I find it difficult to understand why beef supports - which the sector has always needed to survive - have been gradually whittled away and in many cases redistributed elsewhere for populist political ends.
We have been repeatedly presented with plans drawn up by faceless bureaucrats and presented in nice glossy brochures on the future of our industry - but to what avail? Absolutely none, things just continue to get worse!
Is it any wonder that many disillusioned cattle farmers now question the vision of the people who supposedly speak for us?
However, it appears change may be at hand.
The thousands of farmers involved in the Beef Plan movement have laid bare the neglect of cattle farming in Ireland.
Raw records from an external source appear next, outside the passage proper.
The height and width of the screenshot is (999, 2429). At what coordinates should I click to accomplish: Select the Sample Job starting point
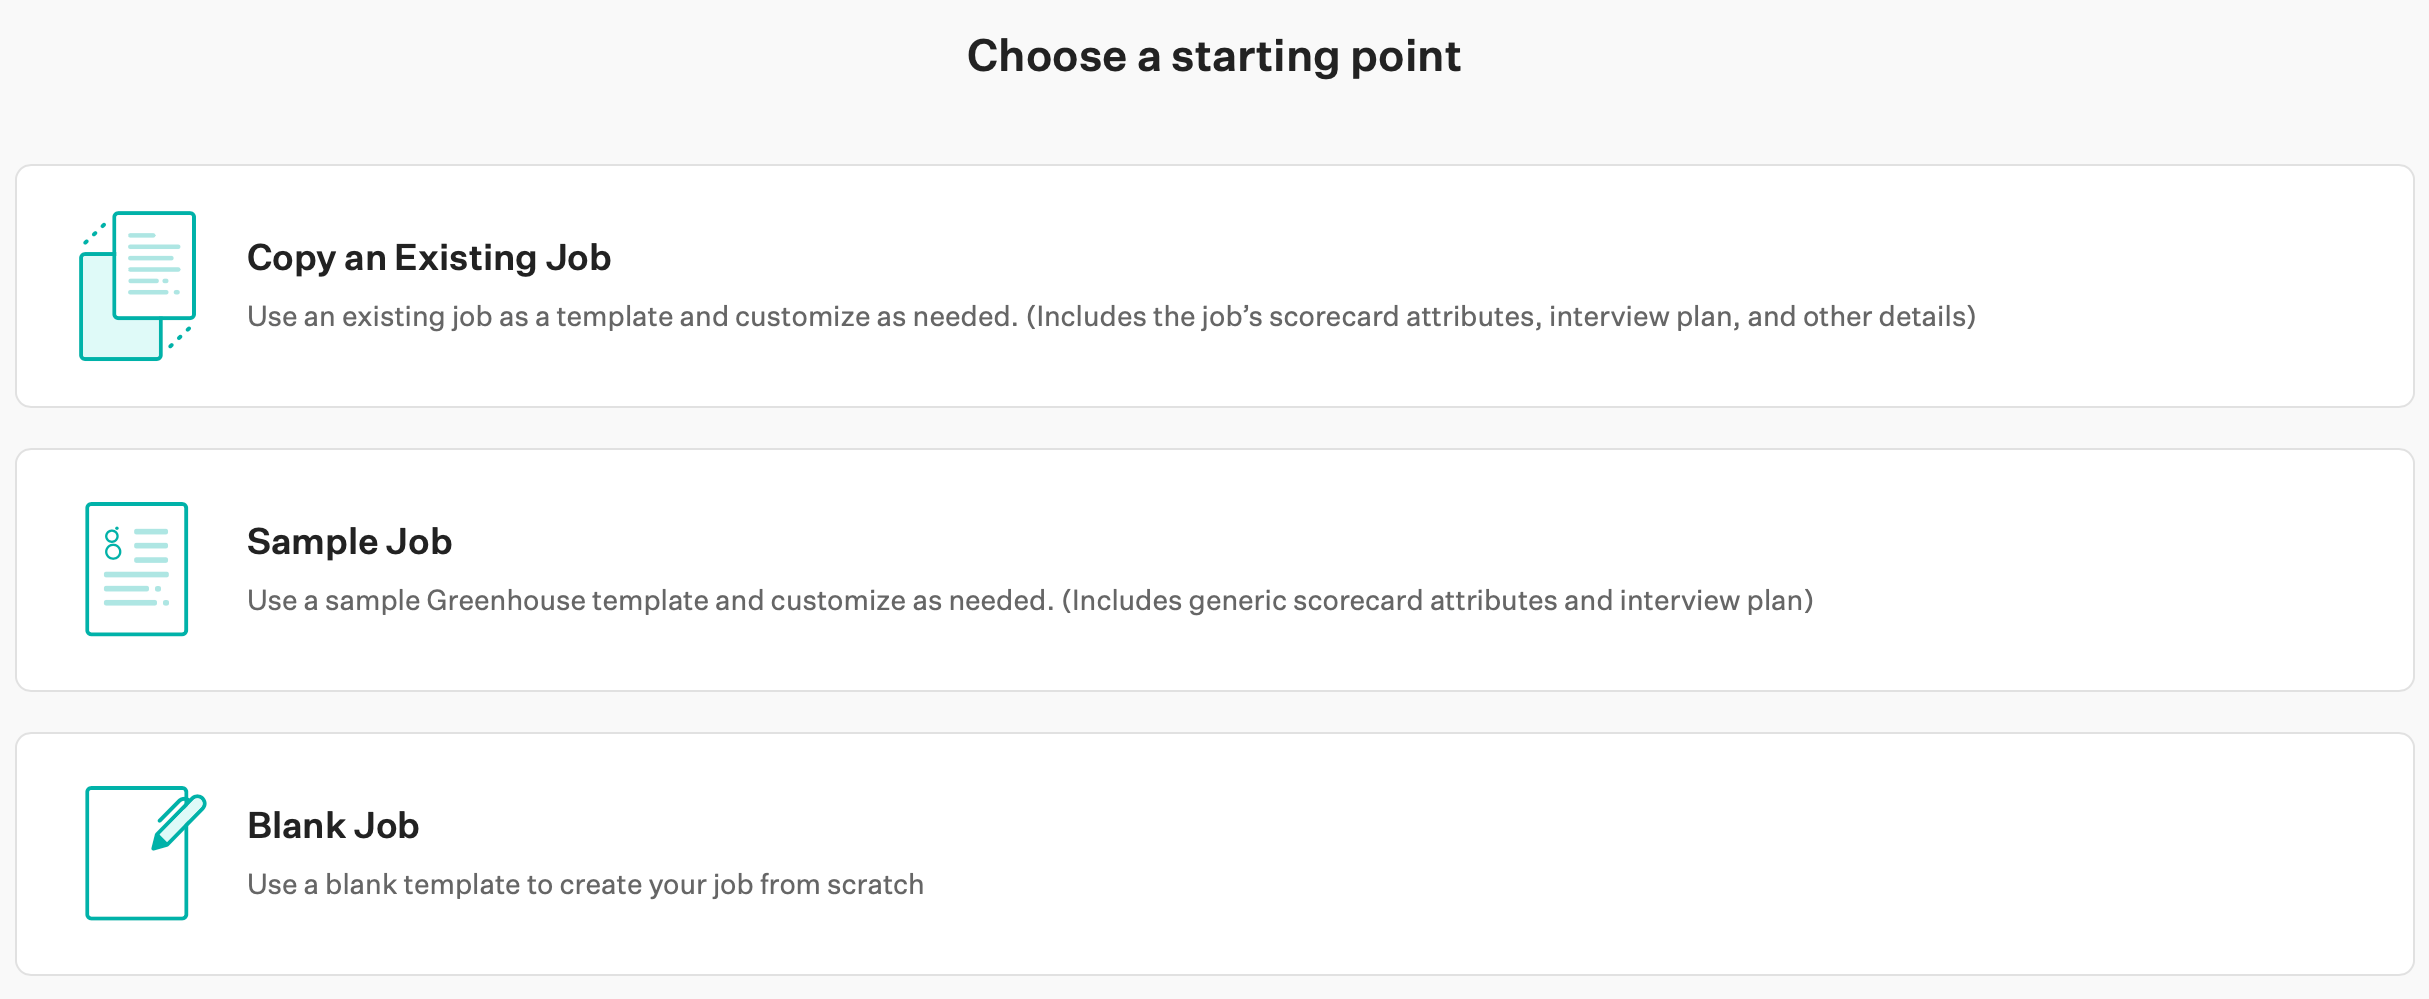pyautogui.click(x=1214, y=570)
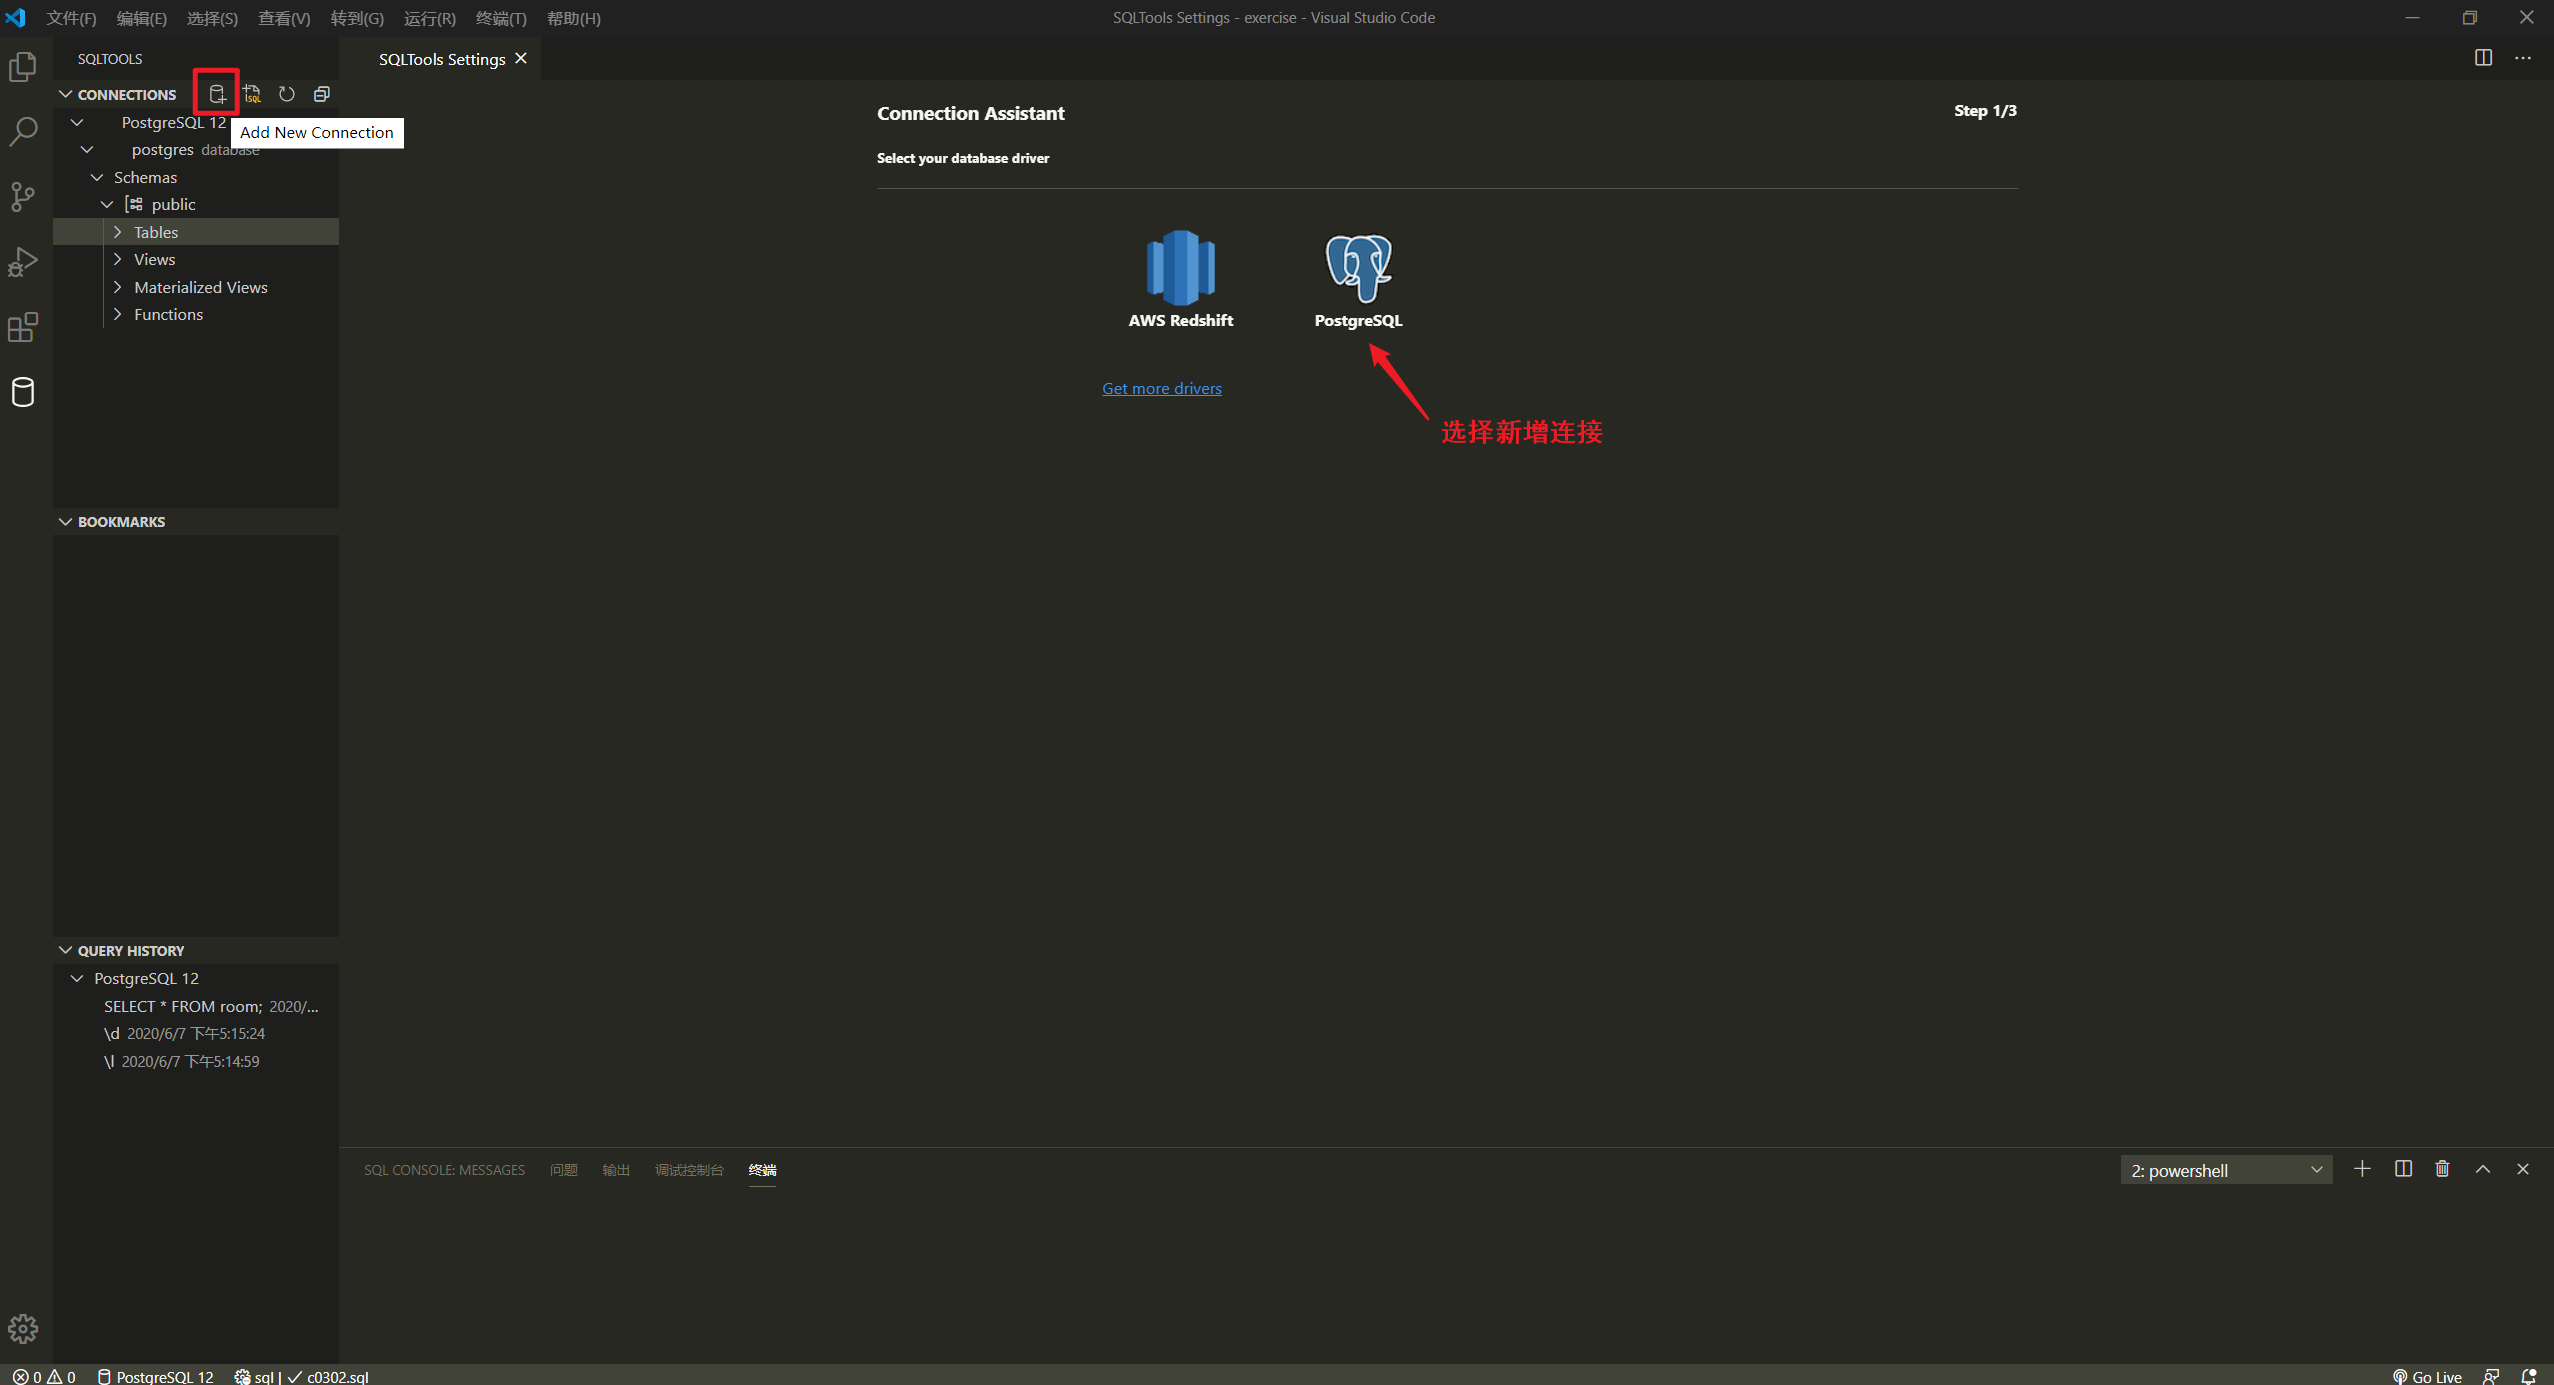Select the 终端 terminal panel tab
This screenshot has height=1385, width=2554.
764,1170
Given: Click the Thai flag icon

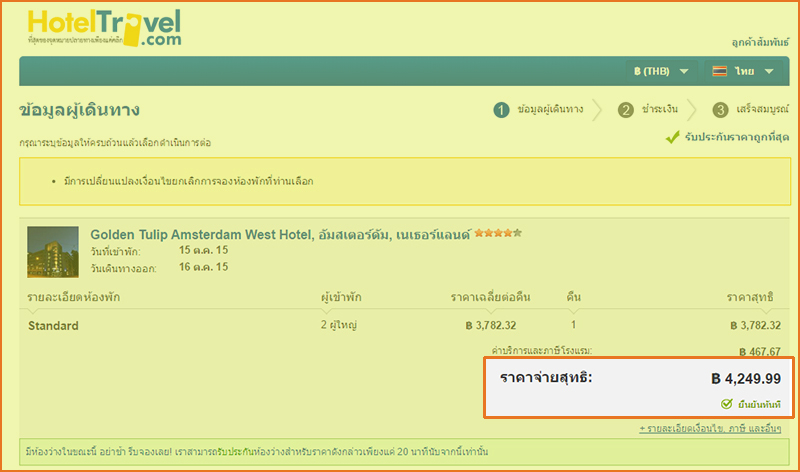Looking at the screenshot, I should [x=719, y=71].
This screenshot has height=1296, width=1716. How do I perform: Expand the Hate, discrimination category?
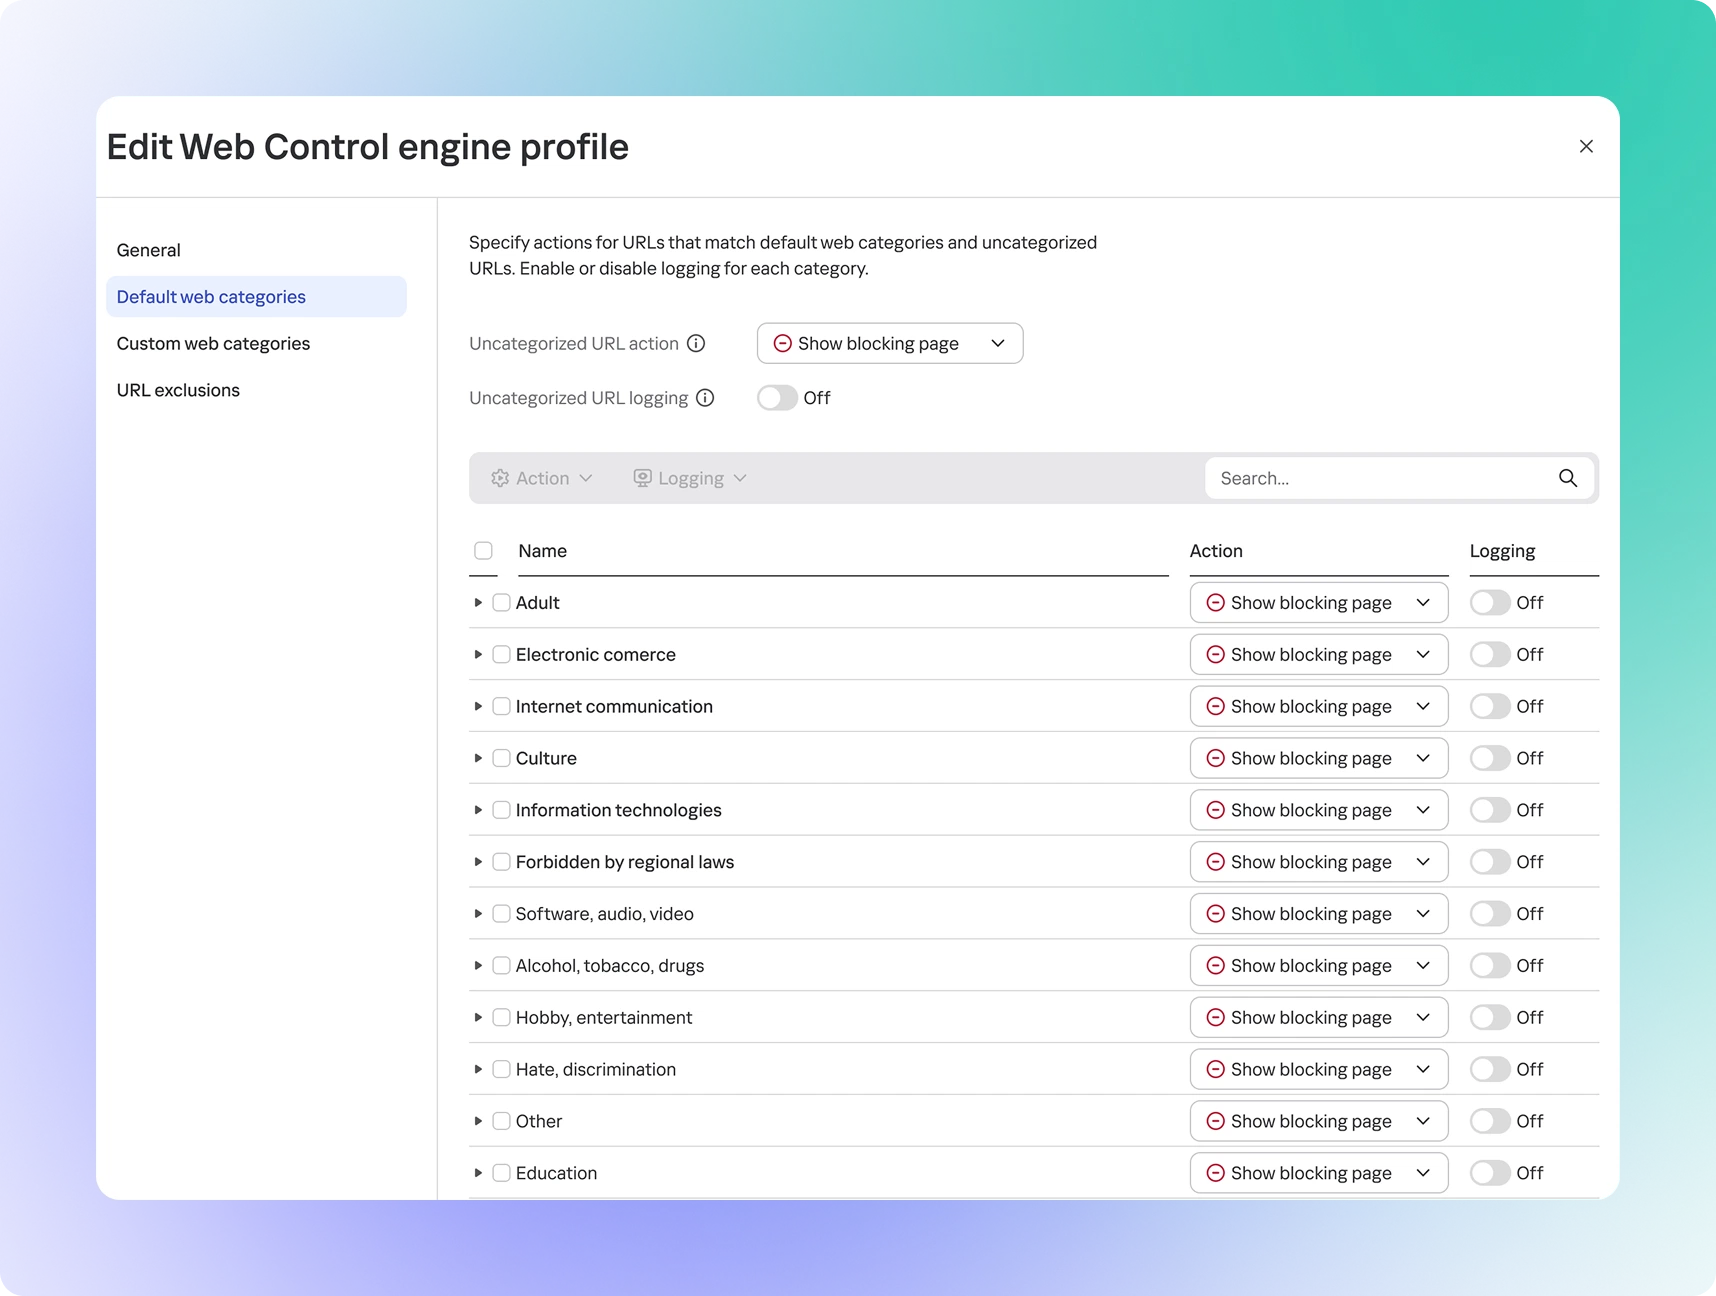478,1070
But is it already too late? The absence of young faces at cattle marts around the country in recent years suggests we are far closer than we imagine to reaching a tipping point.
Also of great concern are recent reports suggesting that our meat plants already control almost 20pc of beef cattle production. That figure is only likely to increase.
So just imagine what will happen when it's the representatives of the beef processors fattening units rather than farm leaders who are negotiating with the Government.
When they explain how important their beef finishing units are to our economy and how much more money they will need to survive, experience would suggest that unlike our current beef farming representatives, they will certainly not leave empty handed.
Meanwhile, back on my own farm I got the last of my cattle into the shed around December 10.
Similar to the last few years, I treated them with a pour-on lice and worm dose which I find excellent for dealing with lice during the winter housing period.
One trend I noticed when buying cattle last autumn was the drop in the numbers of Friesian-type store cattle in the marts.
However, after all the negative comments we've been hearing about the type of stock now being produced on dairy farms, I was quite surprised at how well this year's stores appear to look on their simple diet of just silage.
That said, I won't be holding my breath in expectation of any improvement in grades next autumn.
I have just finished my second-cut silage and have now started to feed first-cut.
My second-cut silage turned out very well except for a problem with mustiness on the sides of the pit due to it being cut in very dry conditions.
I had the same problem about 10 years ago and lost a bullock because of it.
It's not an easy job, but I tried my best to remove the musty silage and hopefully there will no negative consequences this time round.
My first-cut silage also appears quite good considering that I am probably one of the few farmers in the country to have saved wet, first-cut silage this year.
Do I have enough silage to see me out 'till the spring'? It's too early yet to say, but with all the mild weather we have been getting, I'm hopeful.